Extracted entries →
##############################
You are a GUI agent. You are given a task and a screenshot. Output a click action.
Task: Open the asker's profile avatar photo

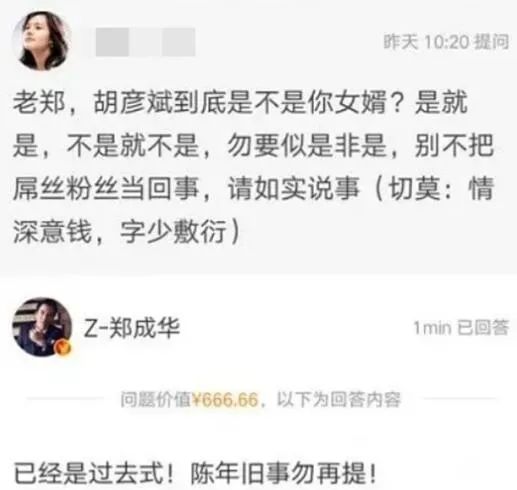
##############################
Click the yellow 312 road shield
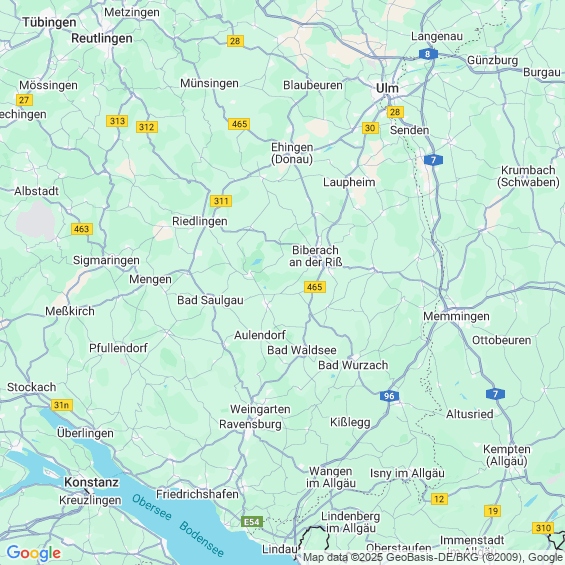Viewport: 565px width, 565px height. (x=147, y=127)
##############################
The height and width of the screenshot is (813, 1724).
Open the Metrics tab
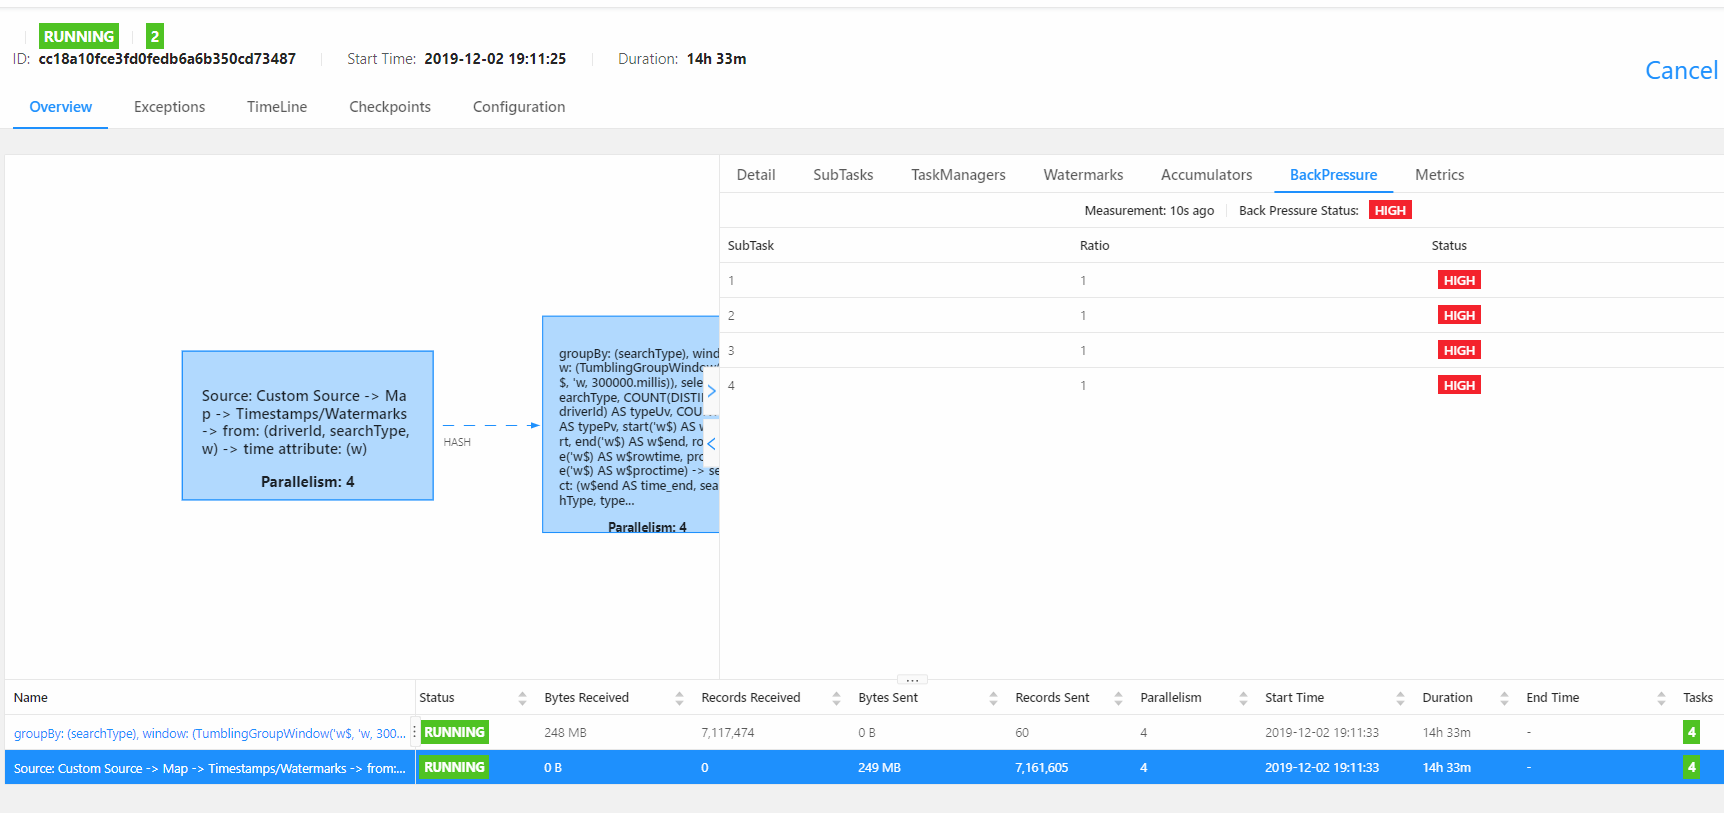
##############################
Action item →
Scan the material for the string "Open". Copy each line where it appears.

Exercise answer →
Task: Open the asker's profile avatar photo
Open the Metrics tab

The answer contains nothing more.